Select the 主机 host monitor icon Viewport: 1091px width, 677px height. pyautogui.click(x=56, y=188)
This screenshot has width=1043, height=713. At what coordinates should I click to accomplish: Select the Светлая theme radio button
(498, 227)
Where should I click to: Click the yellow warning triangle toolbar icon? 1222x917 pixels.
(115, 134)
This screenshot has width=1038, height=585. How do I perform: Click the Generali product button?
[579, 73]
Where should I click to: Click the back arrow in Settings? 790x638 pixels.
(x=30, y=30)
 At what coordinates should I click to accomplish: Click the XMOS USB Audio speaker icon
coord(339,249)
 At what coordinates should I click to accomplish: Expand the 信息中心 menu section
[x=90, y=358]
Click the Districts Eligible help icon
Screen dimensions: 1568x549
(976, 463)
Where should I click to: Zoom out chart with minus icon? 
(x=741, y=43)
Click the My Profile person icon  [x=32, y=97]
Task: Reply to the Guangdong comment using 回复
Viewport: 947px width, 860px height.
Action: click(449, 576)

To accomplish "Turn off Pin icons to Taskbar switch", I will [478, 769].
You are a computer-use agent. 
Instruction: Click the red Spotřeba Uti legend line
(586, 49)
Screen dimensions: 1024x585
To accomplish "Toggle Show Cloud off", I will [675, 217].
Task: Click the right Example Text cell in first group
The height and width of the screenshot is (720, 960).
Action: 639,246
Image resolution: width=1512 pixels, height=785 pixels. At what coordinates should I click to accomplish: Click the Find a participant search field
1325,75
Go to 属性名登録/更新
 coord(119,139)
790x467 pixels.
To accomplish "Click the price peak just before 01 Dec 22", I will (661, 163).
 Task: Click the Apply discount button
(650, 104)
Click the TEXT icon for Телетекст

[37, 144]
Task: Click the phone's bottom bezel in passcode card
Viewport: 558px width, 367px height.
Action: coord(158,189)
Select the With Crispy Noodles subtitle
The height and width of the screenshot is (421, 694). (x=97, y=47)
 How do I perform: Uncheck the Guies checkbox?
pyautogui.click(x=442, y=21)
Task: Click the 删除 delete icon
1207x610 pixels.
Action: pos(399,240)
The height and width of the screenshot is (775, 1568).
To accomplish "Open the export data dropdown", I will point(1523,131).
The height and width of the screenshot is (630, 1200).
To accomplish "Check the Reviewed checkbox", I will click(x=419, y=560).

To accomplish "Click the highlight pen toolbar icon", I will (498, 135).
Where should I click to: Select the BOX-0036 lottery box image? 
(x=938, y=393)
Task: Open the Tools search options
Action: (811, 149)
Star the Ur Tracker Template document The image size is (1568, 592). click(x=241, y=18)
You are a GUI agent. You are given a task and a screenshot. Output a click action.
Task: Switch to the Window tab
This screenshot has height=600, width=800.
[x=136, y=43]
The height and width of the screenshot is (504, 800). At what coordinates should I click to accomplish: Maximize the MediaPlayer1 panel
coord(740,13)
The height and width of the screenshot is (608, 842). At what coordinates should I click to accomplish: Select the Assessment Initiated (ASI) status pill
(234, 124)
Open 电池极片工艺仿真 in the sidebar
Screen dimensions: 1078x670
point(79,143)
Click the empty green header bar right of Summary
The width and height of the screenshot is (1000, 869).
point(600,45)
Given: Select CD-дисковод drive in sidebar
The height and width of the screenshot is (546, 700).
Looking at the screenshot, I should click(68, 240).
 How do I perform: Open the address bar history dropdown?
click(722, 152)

________________________________________

Restate every entry above exactly as it stands.

Select the 主机 host monitor icon Viewport: 1091px width, 677px height. pyautogui.click(x=56, y=188)
This screenshot has width=1043, height=713. At what coordinates should I click to accomplish: Select the Светлая theme radio button
(498, 227)
Where should I click to: Click the yellow warning triangle toolbar icon? 1222x917 pixels.
(115, 134)
This screenshot has width=1038, height=585. How do I perform: Click the Generali product button?
[579, 73]
Where should I click to: Click the back arrow in Settings? 790x638 pixels.
(x=30, y=30)
 At what coordinates should I click to accomplish: Click the XMOS USB Audio speaker icon
coord(339,249)
 At what coordinates should I click to accomplish: Expand the 信息中心 menu section
[x=90, y=358]
Click the Districts Eligible help icon
Screen dimensions: 1568x549
(976, 463)
Where should I click to: Zoom out chart with minus icon? 
(x=741, y=43)
Click the My Profile person icon  [x=32, y=97]
Task: Reply to the Guangdong comment using 回复
Viewport: 947px width, 860px height.
Action: click(449, 576)

To accomplish "Turn off Pin icons to Taskbar switch", I will [478, 769].
You are a computer-use agent. 
Instruction: Click the red Spotřeba Uti legend line
(586, 49)
Screen dimensions: 1024x585
To accomplish "Toggle Show Cloud off", I will [675, 217].
Task: Click the right Example Text cell in first group
The height and width of the screenshot is (720, 960).
Action: 639,246
Image resolution: width=1512 pixels, height=785 pixels. At what coordinates should I click to accomplish: Click the Find a participant search field
1325,75
Go to 属性名登録/更新
 coord(119,139)
790x467 pixels.
To accomplish "Click the price peak just before 01 Dec 22", I will (661, 163).
 Task: Click the Apply discount button
(650, 104)
Click the TEXT icon for Телетекст

[37, 144]
Task: Click the phone's bottom bezel in passcode card
Viewport: 558px width, 367px height.
Action: coord(158,189)
Select the With Crispy Noodles subtitle
The height and width of the screenshot is (421, 694). (x=97, y=47)
 How do I perform: Uncheck the Guies checkbox?
pyautogui.click(x=442, y=21)
Task: Click the 删除 delete icon
1207x610 pixels.
Action: pos(399,240)
The height and width of the screenshot is (775, 1568).
To accomplish "Open the export data dropdown", I will point(1523,131).
The height and width of the screenshot is (630, 1200).
To accomplish "Check the Reviewed checkbox", I will click(x=419, y=560).

To accomplish "Click the highlight pen toolbar icon", I will (498, 135).
Where should I click to: Select the BOX-0036 lottery box image? 
(x=938, y=393)
Task: Open the Tools search options
Action: (811, 149)
Star the Ur Tracker Template document The image size is (1568, 592). click(x=241, y=18)
You are a GUI agent. You are given a task and a screenshot. Output a click action.
Task: Switch to the Window tab
This screenshot has height=600, width=800.
[x=136, y=43]
The height and width of the screenshot is (504, 800). At what coordinates should I click to accomplish: Maximize the MediaPlayer1 panel
coord(740,13)
The height and width of the screenshot is (608, 842). At what coordinates should I click to accomplish: Select the Assessment Initiated (ASI) status pill
(234, 124)
Open 电池极片工艺仿真 in the sidebar
Screen dimensions: 1078x670
point(79,143)
Click the empty green header bar right of Summary
The width and height of the screenshot is (1000, 869).
point(600,45)
Given: Select CD-дисковод drive in sidebar
The height and width of the screenshot is (546, 700).
Looking at the screenshot, I should click(68, 240).
 How do I perform: Open the address bar history dropdown?
click(722, 152)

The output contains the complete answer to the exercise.